1. ¹Department of Microbiology and Immunology, Medical University of South Carolina, Charleston, SC 29425, USA
2. ²Department of Biochemistry and Molecular Biology, Medical University of South Carolina, Charleston, SC 29425, USA
3. ³Department of Urology, Medical University of South Carolina, Charleston, SC 29425, USA
4. ⁴Cancer Gene Therapy Group, GKT Dental Institute, King's College London, London SE5 9NU, UK

Correspondence: James S. Norris, Department of Microbiology and Immunology, P.O. Box 250504, 173 Ashley Avenue, Charleston, SC 29425 USA. Fax: +1 843 792 4882. E-mail: norrisjs@musc.edu

Received 12 September 2005; Revised 20 June 2006; Accepted 4 July 2006.

Abstract

The potential anti-tumor agent Apoptin activates apoptosis in many human cancers and transformed cell lines, but is believed to be less potent in primary cells. Although caspase 3 is activated during apoptin-induced apoptosis, the mechanism of tumor cell killing remains elusive. We now show that apoptin-mediated cell death involves modulation of the sphingomyelin–ceramide pathway. Treating cells with Ad-GFPApoptin resulted in increased ceramide accumulation and enhanced expression of acid sphingomyelinase (ASMase) with a concomitant increase in ASMase activity and decreased sphingomyelin.
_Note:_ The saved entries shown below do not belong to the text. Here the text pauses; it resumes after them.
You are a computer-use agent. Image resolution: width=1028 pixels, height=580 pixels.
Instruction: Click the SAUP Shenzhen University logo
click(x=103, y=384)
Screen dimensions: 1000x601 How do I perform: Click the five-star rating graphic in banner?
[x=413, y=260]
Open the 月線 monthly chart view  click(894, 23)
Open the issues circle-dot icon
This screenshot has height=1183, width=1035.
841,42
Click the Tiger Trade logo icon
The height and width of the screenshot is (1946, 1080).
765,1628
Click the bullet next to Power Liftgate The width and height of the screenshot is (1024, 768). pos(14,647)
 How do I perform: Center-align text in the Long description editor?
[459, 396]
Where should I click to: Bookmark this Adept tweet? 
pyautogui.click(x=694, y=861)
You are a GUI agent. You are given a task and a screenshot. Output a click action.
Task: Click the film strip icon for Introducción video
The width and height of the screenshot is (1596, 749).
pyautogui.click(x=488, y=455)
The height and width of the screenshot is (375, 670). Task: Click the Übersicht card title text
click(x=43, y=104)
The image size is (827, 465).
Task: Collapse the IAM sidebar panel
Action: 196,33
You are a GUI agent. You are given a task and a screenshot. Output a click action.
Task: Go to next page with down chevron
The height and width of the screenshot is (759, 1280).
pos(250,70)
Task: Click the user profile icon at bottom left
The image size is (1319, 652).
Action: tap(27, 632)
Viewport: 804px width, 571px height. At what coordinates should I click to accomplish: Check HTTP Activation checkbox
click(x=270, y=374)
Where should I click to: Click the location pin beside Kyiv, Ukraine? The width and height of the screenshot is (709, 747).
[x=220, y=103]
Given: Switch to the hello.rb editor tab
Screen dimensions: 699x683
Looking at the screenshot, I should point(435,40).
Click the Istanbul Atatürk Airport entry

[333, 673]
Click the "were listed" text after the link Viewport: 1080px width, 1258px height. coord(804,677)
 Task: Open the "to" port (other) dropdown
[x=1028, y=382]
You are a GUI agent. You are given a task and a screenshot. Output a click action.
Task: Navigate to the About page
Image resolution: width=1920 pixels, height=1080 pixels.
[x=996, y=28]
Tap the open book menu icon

Using confocal microscopy, ASMase, normally present in the endosomal/lysosomal compartment, was observed to translocate to the cell's periphery. Cotreatment of Ad-GFPApoptin-infected cells with the ASMase inhibitor desipramine (2.5 M) attenuated (30%; P < 0.01) apoptin-induced cell death. Apoptin was also able to induce a significant decline in sphingosine content by inhibition of ceramide deacylation through down-regulation of acid ceramidase at the protein level. Supporting the role of ceramide in apoptin action, treatment of cells with the combination of an exogenous cell-permeable ceramide analog (C6-ceramide) and Ad-GFPApoptin infection yielded a significant increase (P < 0.01) in apoptosis over either treatment modality alone. Together, these data suggest that apoptin modulates ceramide/sphingolipid metabolism as part of its mechanism of action.